6. You can work on your real life relationships
If you spoke to the people above in real life, the struggles that make them human might actually get said. And sharing our struggles with each other is one of the way we form real-life relationships. Don’t assume that you have friendships with your social media followers. Nothing can take the place of actual conversation. Try calling a friend, or suggesting meeting up for coffee or dinner.
7. You can work on overcoming FOMO
This may be the hardest part of the detox for some. Some experts agree that social media is designed to be addictive due to humans’ ingrained fear of missing out. You very well may have feelings of withdrawal. Turning off your notifications should make it a little easier. And rest assured that you won’t really miss anything important. Focus on your life and priorities for a couple days and see how that feels.
8. You can focus on living in the moment
Documenting so much of your life on social media can detract from truly experiencing it. If you’re at a wedding or watching your child’s preschool graduation, and you’re focused on posting pictures and updates, you’ll practically miss it all. Don’t fool yourself into thinking that you’re ‘creating memories’ by documenting it on social media. If you weren’t paying full attention to the experience, you won’t actually remember it much at all. And those are moments you won’t ever get back. Pictures of the event cannot ever take the place of actually experiencing it.
9. Improve your mood
Do you feel down a lot? You may not even realize that social media can play a huge factor in that. Studies show that the amount of time spent on social media can be linked to depression and anxiety. Feelings of inferiority when comparing yourself to others, obsessively Facebook stalking your ex, wasting so much time browsing friends’ profiles, and the competition involved in trying to get lots of followers and likes all add up to feelings of disconnect and emptiness.
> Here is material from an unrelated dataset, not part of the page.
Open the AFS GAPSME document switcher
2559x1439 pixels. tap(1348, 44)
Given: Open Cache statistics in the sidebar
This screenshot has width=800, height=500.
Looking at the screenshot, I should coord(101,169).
10. Reconnect with yourself
Without realizing it, many people use social media as a source of external validation. Your self-worth is just that – SELF worth. How many likes or shares you receive on a post does not establish how smart or funny you are, or how interesting your life is. And it’s very easy for others to leave rude or judgmental comments from the safety of their keyboards. In the absence of social media, you’ll have a chance to reconnect with yourself and your priorities without the incessant input of others.
Ok so you’ve taken a day, a weekend, or a week away from social media. If you’re not ready to part with it forever, now is a great chance to make some changes to how you use it.
Block everyone in your feed who makes you feel inferior, who post angry rants, or who say things you find offensive, annoying, or depressing. Leave those friends in your feed who post inspirational quotes, funny images, and cute animal pics. Try your best to post positive things as well, or hey, don’t post much at all. Maybe after the detox you’ll realize you need a lot less attention than you think you do.
Have you ever tried taking a break from social media? How did it feel?